The AI’s nanoscale imaging ability enabled it to notice changes in a cell’s nucleus just one hour after it was infected by herpes simplex virus type-1. It detected the virus by observing minor differences in DNA packing, indicative of the virus’s impact on the cell’s nuclear structure.

“Our approach allows for the identification of virus-infected cells shortly after infection onset. Currently, spotting an infection relies on visible symptoms or evident alterations in the body, which can take time. However, with AINU, we can immediately observe subtle changes in the cell nucleus,” states Ignacio Arganda-Carreras, co-author of the study and Ikerbasque Research Associate at UPV/EHU, affiliated with FBB-Biofisika Institute and DIPC in San Sebastián/Donostia.

“Researchers can utilize this technology to analyze how viruses influence cells almost immediately after they enter the body, potentially leading to improved treatments and vaccines. In clinical environments, AINU could provide rapid diagnosis of infections through a simple blood or tissue sample, resulting in a faster and more accurate process,” adds Limei Zhong, co-first author of the study and a researcher at the Guangdong Provincial People’s Hospital (GDPH) in Guangzhou, China.

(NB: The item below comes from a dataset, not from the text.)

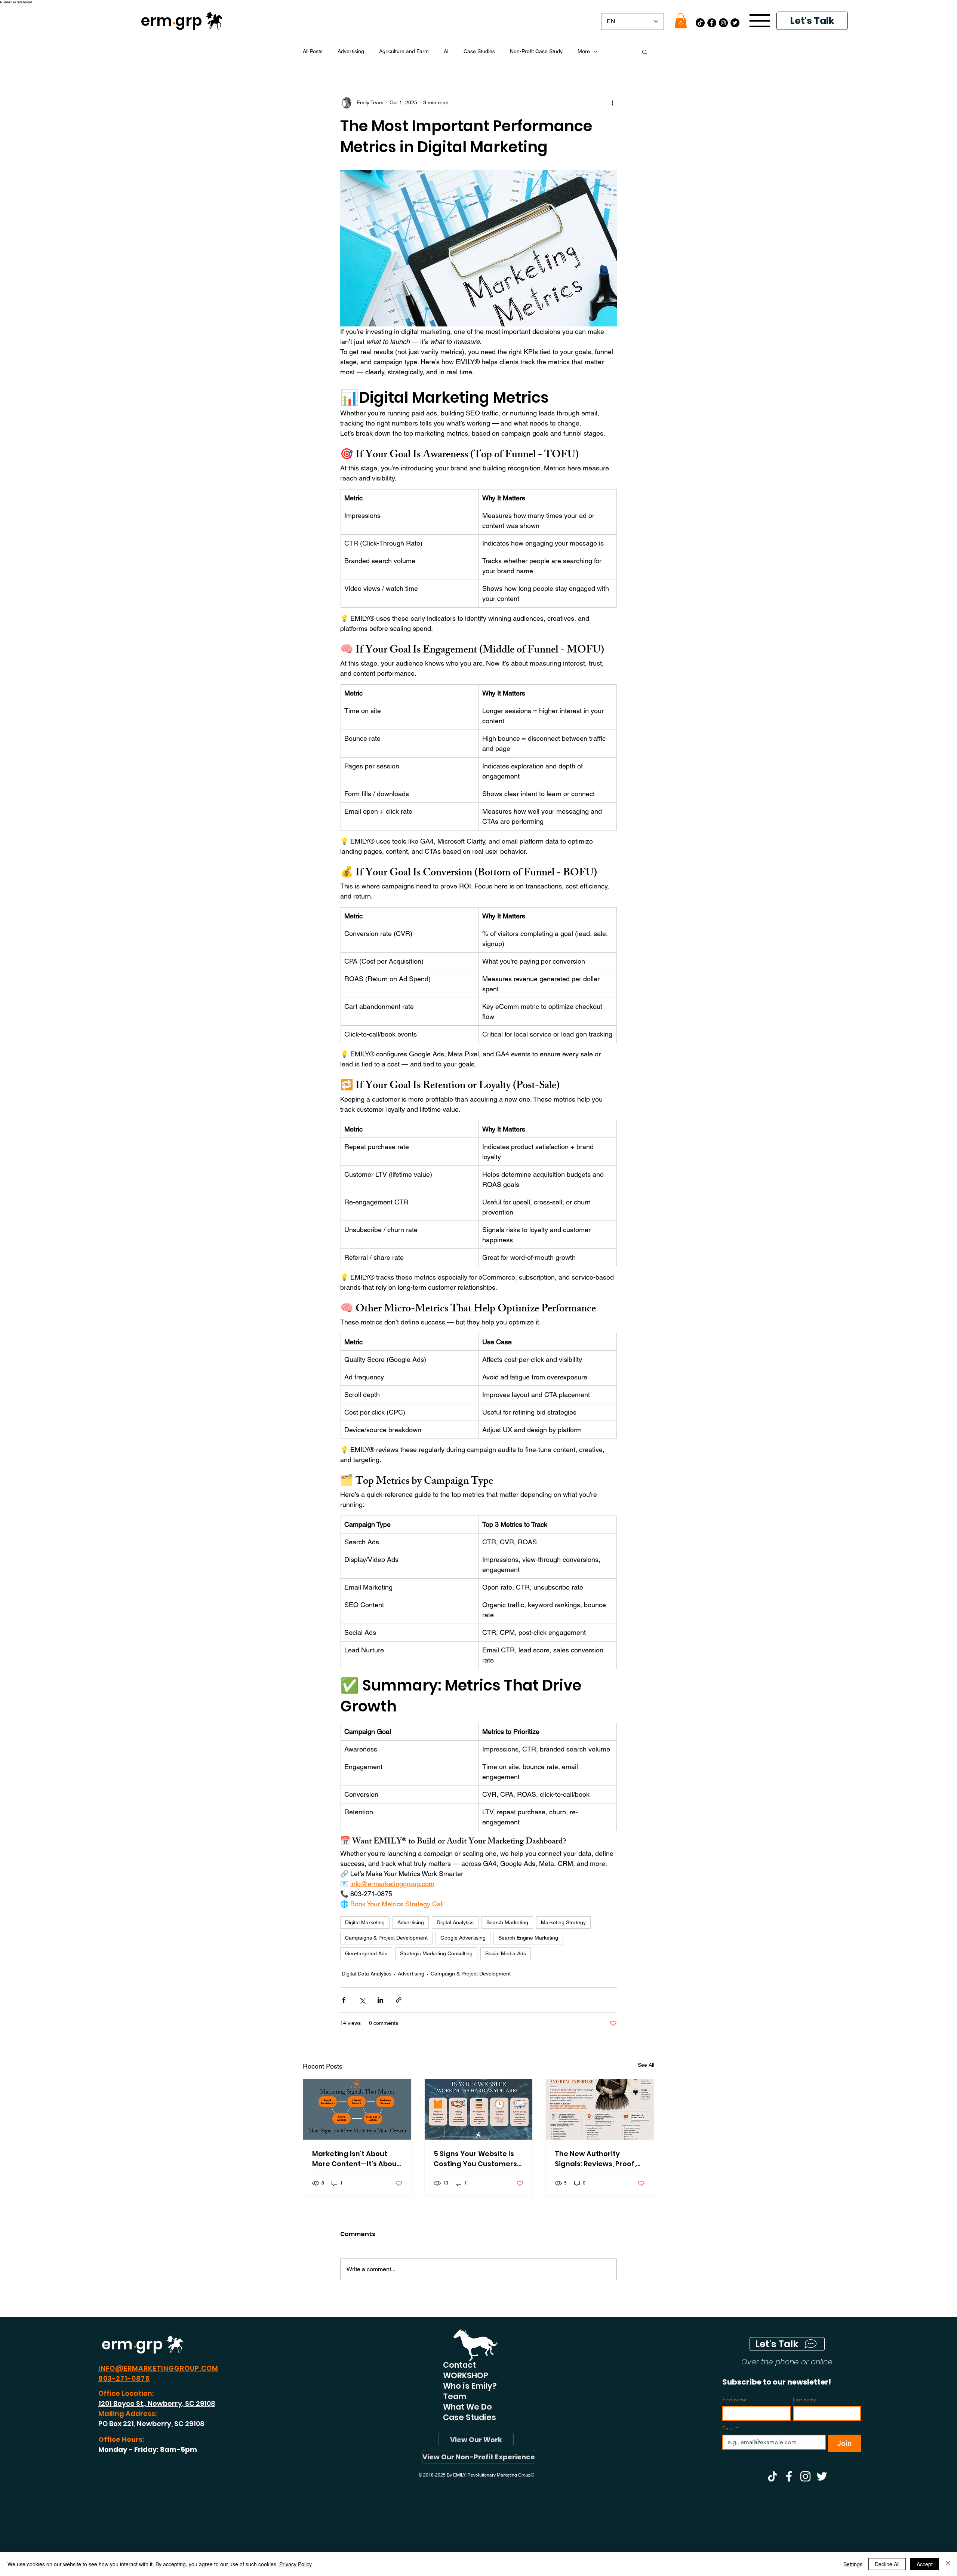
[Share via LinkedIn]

Preparing for clinical application

Before this technology can be effectively tested or used in clinical settings, researchers need to address some key challenges. For example, STORM imaging can only be conducted with specialized equipment usually found in research labs. Setting up and maintaining such imaging systems requires significant investment in both technology and expertise.

Additionally, STORM imaging generally assesses only a handful of cells at a time. For effective diagnostics, particularly in clinical settings where rapid results are vital, it would be necessary to capture a much greater number of cells in a single image.

“There are numerous rapid advancements in the realm of STORM imaging that suggest microscopes may soon become available in less specialized laboratories, and ultimately in clinics as well. The challenges of accessibility and throughput may be solvable much sooner than we initially anticipated, and we aspire to conduct preclinical experiments in the near future,” Dr. Cosma remarks.

While clinical applications may still be a few years away, AINU is expected to expedite scientific research in the short term. The researchers discovered that this technology could identify stem cells with remarkable precision. Stem cells possess the unique ability to transform into any type of cell within the body, a characteristic known as pluripotency. This quality makes stem cells a focus of study for their potential in repairing or replacing damaged tissue.

AINU streamlines the process of recognizing pluripotent cells, enhancing the safety and efficacy of stem cell therapies. “Current methods of detecting high-quality stem cells require animal testing. Our AI model, however, only needs samples treated with specific markers that accentuate essential nuclear features. This not only makes the process easier and quicker but also contributes to reducing animal use in scientific research,” explains Davide Carnevali, the first author of the study and a researcher at the CRG.